WBUR's Steve Brown spoke with the commissioner of the Massachusetts Department and Families, Angelo McClain, about adoption awareness.


Steve Brown: Talk about the importance of adoption here in Massachusetts.

Angelo McClain: When you have children who, through no fault of their own, are needing family to live with, so they can belong to a family, it's just one of the wonderful things of mankind that folks will reach out and adopt a child. And it's tremendous. And it really is like saving kids one child at a time, or two kids at a time, or three kids at a time.

Your agency deals with thousands of very sensitive cases involving children and families, and your agency is called in at some of the worst times. But how does permanent adoption fit in to your mission?

Permanent adoption is sort of the third thing that we look for. Our first effort is to keep families together and do everything we can to preserve families. And we're actually doing a really good job of removing fewer kids from their families. Today we have 2,000 fewer kids in the foster care system compared to four years ago. And then the second mission is really, if we have to remove children, is to get them reunified with their families as quickly as possible. We're actually at the national average of getting children reunited with their families in a 12-month period of time. And if we can't do A or B, then we would look to do C. And C would be to find a permanent home for a child, either through a guardianship arrangement or through adoption. But we really look to adoption to be sort of the last of those three options.

How do you balance trying to reunite a child who's in the foster care system with their birth family, versus an adoptive situation?

We try to strike a balance. We start out with the notion that most parents are going to be able to do what they need to do to get their children back. And in fact, about 90 percent of parents get their children back and there is a reunification. If things aren't going in the right direction, we begin to say, "Well let's begin to, as a Plan B, start thinking about adoption or guardianship," while we're doubling our efforts to try to help the family.

There may be a misconception about these kids that they have a lot of problems. Can you allay the fears that a prospective adoptive parent might have about these children?

One thing we encourage folks to do, if they think in their heart that adoption is something they want to consider, we ask them to go through the process, because the process is designed to help you really sort through if this is something right for your family. And there's a process where you'll do interviews with social workers. There's a 10-week training program. So there's plenty of opportunity to understand it. About 60 percent of the families who are foster parents eventually go on to adopt kids. Basically these are kids who are in a family's home on a temporary basis, they can't go back home for whatever reason, and they get connected to that family.

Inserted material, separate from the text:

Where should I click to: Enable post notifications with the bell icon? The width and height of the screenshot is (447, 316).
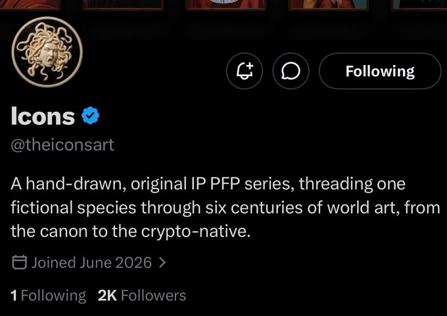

But most of our kids aren't sort of behavior problems, or having issues with the juvenile court and so forth. Most of our kids are kids who just need someone to give them a second chance.

Is becoming a foster family maybe a good first step to try out bringing in a child who's not your own into your home?

It's actually a very good first step, and a lot of times our strategy for recruiting adoptive families is just to increase our pool of foster parents, because such a high percentage of them do go on to adopt. And then we have something called a pre-adoptive home, where they would take a child with the understanding that the child might go back home in a reunification, but if the child were to become available for adoption, they would already be in a foster home that's headed toward adoption. We have adoption trainings that run throughout the year in all of our areas, where folks can get more information.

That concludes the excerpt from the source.